Heisman not out of reach for Barkley

By Joey Kaufman

Heisman not out of reach for Barkley

Re-entering the Heisman Trophy race is more challenging for Matt Barkley now than in August, you might say.

Though setting a Pac-12 and program record for career touchdown passes in USC’s last matchup, a 44-point home win over Colorado, the senior quarterback faces a rather stiff challenge in the hope of becoming the eighth Trojan to win college football’s most prestigious and coveted individual award.

Two months ago, Barkley was pitted as the clear frontrunner for the Heisman, as USC stood atop the Associated Press preseason top 25 poll, and was expected to finish the season playing in the BCS national championship game.

But Barkley’s candidacy suffered a rather crushing blow by mid-September following a 21-14 loss at Stanford, the Trojans’ fourth consecutive defeat at the hands of the Cardinal and lone blemish this season.

And so his stock dropped, rather considerably.
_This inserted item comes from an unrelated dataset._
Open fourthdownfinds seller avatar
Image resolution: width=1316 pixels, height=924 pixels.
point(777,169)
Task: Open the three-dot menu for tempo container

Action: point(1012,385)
“It was especially the style in which they lost,” said Chris Huston, a Heisman Trophy analyst for CBSSports.com and founder of Heismanpundit.com. “It wasn’t like a shootout where he was doing everything he could to keep his team in the game. It was a situation in which this mighty USC offense, with all this talent, was flummoxed.”

Against the Cardinal, Barkley finished 20 of 41 passing, throwing for 254 yards and two interceptions, two plays USC coach Lane Kiffin called afterward “probably two of his worst decisions” at any point during the last three years.

In the wake of the unexpected early season stumble in Palo Alto, USC has won four consecutive games, moving back into the top-10 of the polls, and so Barkley, who should own essentially every meaningful school passing record by the end of the season, is far from out of the running — at least according to the Trojans’ third-year coach.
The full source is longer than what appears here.